I'd say it benefits us consumers more to hold companies to the expectations set by the best of them, as opposed to the average or worse.
However, indie studios are on a whole different wavelength, so we really can't compare their DLC value with AAA backing DLC. On the whole, I see the fact that AAA studios have been releasing slimmer DLCs as a sign we should take issue with the state of the industry. Do you agree? I know it's easier said than done in such a large industry, but we should at least make the attempt to hold them accubtable, right?
Sure, I do agree with you to a certain point. However, there are a couple points.

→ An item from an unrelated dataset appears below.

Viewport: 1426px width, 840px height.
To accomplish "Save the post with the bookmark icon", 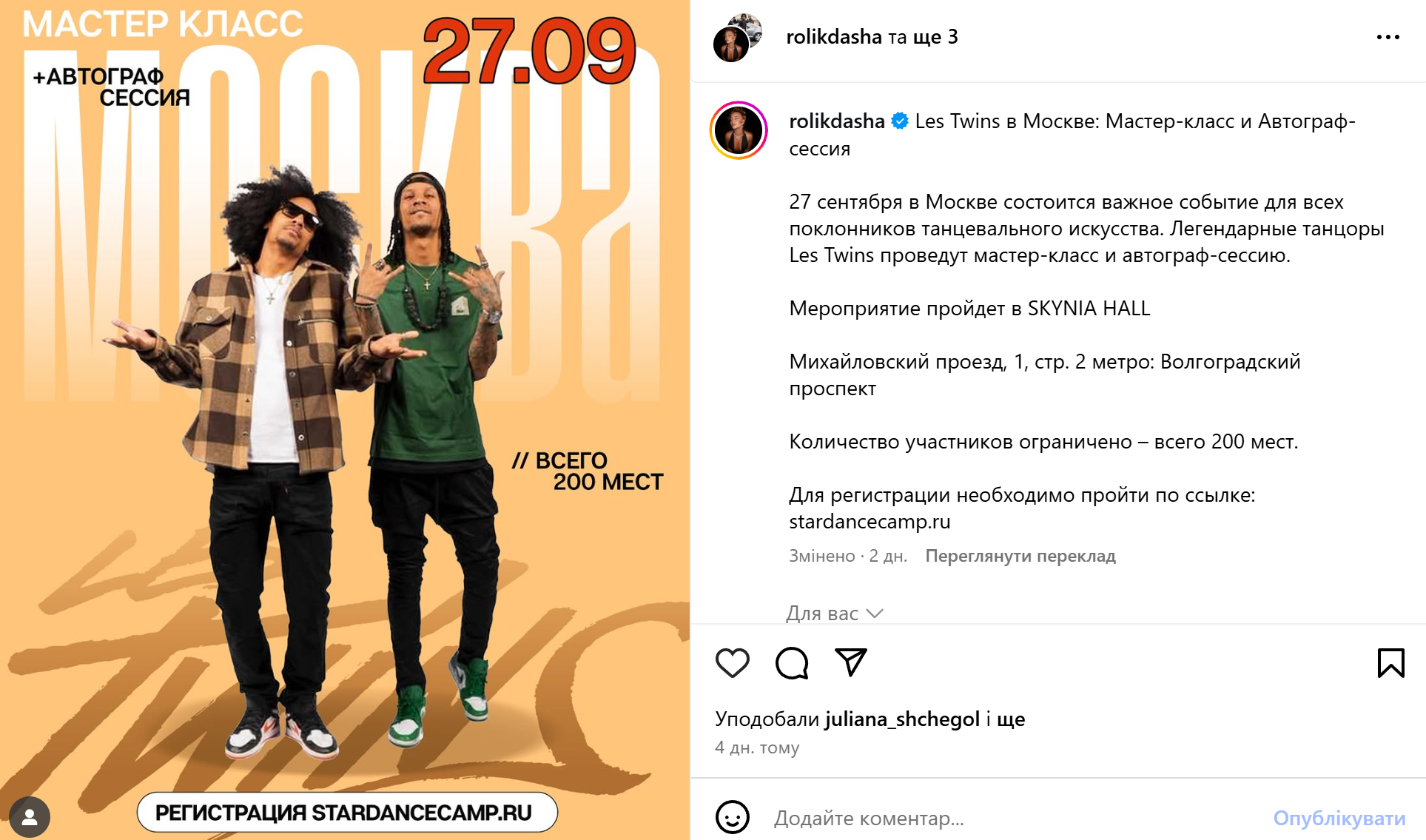I will tap(1390, 662).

1) The expectations of gamers are becoming more unrealistic as time progresses. Simply put, if you recycle an asset or use a purchased asset, you'll get lynched for it. However, if you spend more money to do custom artwork at the sacrifice of content, you'll get lynched for content.

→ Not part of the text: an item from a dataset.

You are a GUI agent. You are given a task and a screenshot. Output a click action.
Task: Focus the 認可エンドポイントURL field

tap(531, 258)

2) People tend to ignore context under certain circumstances. For instance, some reviewers may have posted an "angry" review with regards to the length of the content of Destiny, so the community piles onto that. However, put into the context of games on the whole, if we were to use HowLongToBeat.com, we see that the following is true. Destiny has a Main Story of 11.5 hours and a Combined main+sides of 41 hours. That would place Destiny in the top 25% of longest games, by length of main story, based on games taking 1-100 hours to complete the main story.
If nothing else, that's actually a surprising statistic. There are nearly 12000 games taking 1-100 hours to complete the main story and 3000 which are between 11 and 100 hours.
I think that probably supports your point, to some degree, but it also raises the question why? Personally, I think it's partially about cost. I'm sure you could do 10 or 20 games for the price of Destiny if you were to outsource to Korea. Is that something we want to see? Is that even the problem? Why so expensive to make games in North America? Are gamers part of the problem?
What will be interesting to see what EA has up their sleeve for BF2. It's apparently a new monetization model.
I get where you're coming from, but be careful: you're comparing Destiny's entire mission content lineup to other games' main story mission content only (just going off the terms you used, apologies if the website defines the content differently). Are we okay with comparing all main story content + side quests to what used to be solely the main story content?
The prices for production value are the result of many things I feel: natural evolution of the popularity of the genre contributes, but so does gamer expectations.
Gamers are having a tough time dealing with an industry that has begun to see support lost for the safe bets backed by ungodly amounts of money, resulting in many more indie developers entering the arena with lower aesthetic production values. We (I would submit rightfully so) expect quality that goes beyond what the indie developers, without the AAA backing, can attain from these AAA developers being buoyed by tens of millions of dollars. In all but aesthetics, we can no longer reliably expect higher overall content quality in the AAA titles anymore, and that's on the developers. Stringing folks along with marketing tactics such as loot boxes and season passes is a bandaid fix for the short-term, at best. Why would I pay for a season pass from CoD when I get lots more value out of The White March for PoE? Short answer is: I don't pay for AAA season passes anymore.
My issue is with the idea that gamers should be settling because hey, it could be worse. That mentality heavily favors the producers. They're doing this for money: let them earn it, or let them fade.
I get where you're coming from, but be careful: you're comparing Destiny's entire mission content lineup to other games' main story mission content only (just going off the terms you used, apologies if the website defines the content differently). Are we okay with comparing all main story content + side quests to what used to be solely the main story content?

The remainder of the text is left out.